For the Birds Radio Program: Great Backyard Bird Count, 2005

Original Air Date: Feb. 21, 2005

Laura talks about the species seen this year on the Great Backyard Bird Count, and gives some tips about counting chickadees.

Duration: 4′45″



One of my favorite annual traditions, though I’ve only observed it this year and last, is the Great Backyard Bird Count, sponsored by the Cornell Laboratory of Ornithology and the National Audubon Society. This count, which takes place during the four days from Friday through Monday of President’s Day Weekend, is an effort to assess bird populations throughout the continent in late winter. Because data is entered via the Internet, it’s possible to see results as they come in, rather than waiting months or sometimes years to see the totals printed up on a paper report. And if immediacy is a great advantage to the Web, saving trees, and bird habitat, to say nothing of the pollution from paper production, is another great advantage of entering and compiling all the data on the Web.

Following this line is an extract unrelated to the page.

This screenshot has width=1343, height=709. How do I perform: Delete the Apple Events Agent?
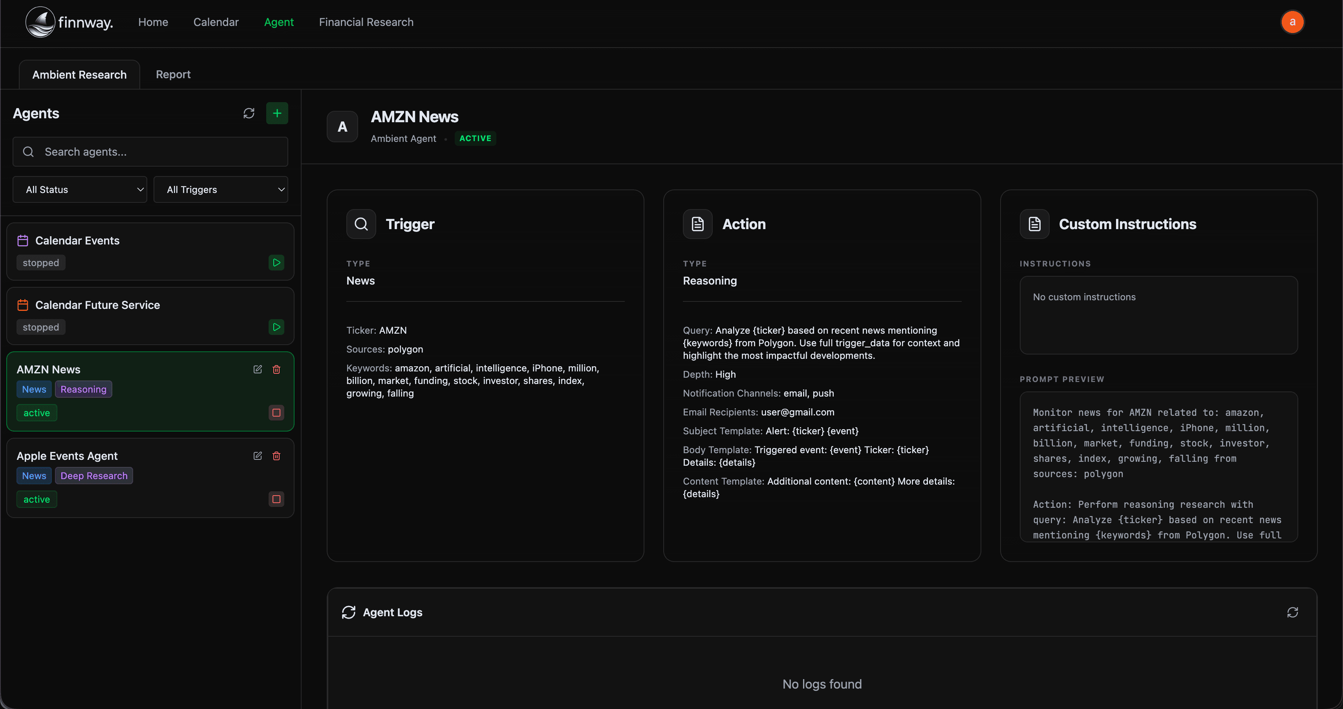[x=276, y=456]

Last year, the coolest species I saw on the Great Backyard Bird Count was Hoary Redpoll—I had two in my backyard, and got some really nice photos of them. This year, I had to confirm two different species—I had 120 Pine Siskins in my yard on Sunday, and that total was more than might be typically expected. Even cooler was the single Northern Hawk Owl perched on a power line in Poplar, Wisconsin, that I saw on Friday morning. I was hoping I’d see another one in Port Wing, where I saw one a few weeks ago, but that one moved on—perhaps it was the one I saw in Poplar this time. As of Sunday night, no Northern Hawk-Owls were listed as reported for Wisconsin, but that’s because sightings of this rare species must be confirmed before being listed on official results.

It’s easy to focus on the cool birds we ourselves contribute to the Great Backyard Bird Count, but it’s even more interesting to see what sightings others have contributed. As of Sunday night, the two species that appeared on the most reports throughout the continent were the Northern Cardinal and the Mourning Dove—neither of which I saw at all. The two species with the highest total numbers were another two I didn’t see at all, the Red-winged Blackbird and the Canada Goose, both of which winter in large flocks, so although not all that many people observe them, the ones who do see a lot of them. Of course, since more participants in the Great Backyard Bird Count seem to come from states in the southeast and along the eastern seaboard, this makes sense. The other top ten species in terms of hugest total numbers of birds counted continent-wide were the European Starling, American Goldfinch, Snow Goose, Mallard, Common Grackle, Mourning Dove, House Sparrow, and Dark-eyed Junco.

But the bird with the highest numbers in at least three states, Minnesota, Wisconsin and Michigan, wasn’t on any of the top nationwide lists, though it’s a most worthy species, the Black-capped Chickadee. In my own yard, Pine Siskins and Common Redpolls outnumbered Chickadees, but overall more upper Midwest yards are visited by flocks of chickadees than flocks of winter finches. Chickadees are very tricky to count—you may only see two or three at your feeders at any given moment, but that’s because they maintain a large personal territory, despite their social, flocking nature. You need to really look in all directions to count the chickadees in your yard at a given moment, and the best way to count an entire flock is to pay attention to which way they fly off when they’re done, and count them as they pass an opening on their way out. Different flocks follow different routes, so over a day, you may notice that sometimes the birds head east, and sometimes south—this would usually mean you have two different flocks visiting. Chickadees seem like such simple, homey birds, but counting them is enjoyably challenging, and makes the Great Backyard Bird Count as fun as it is valuable.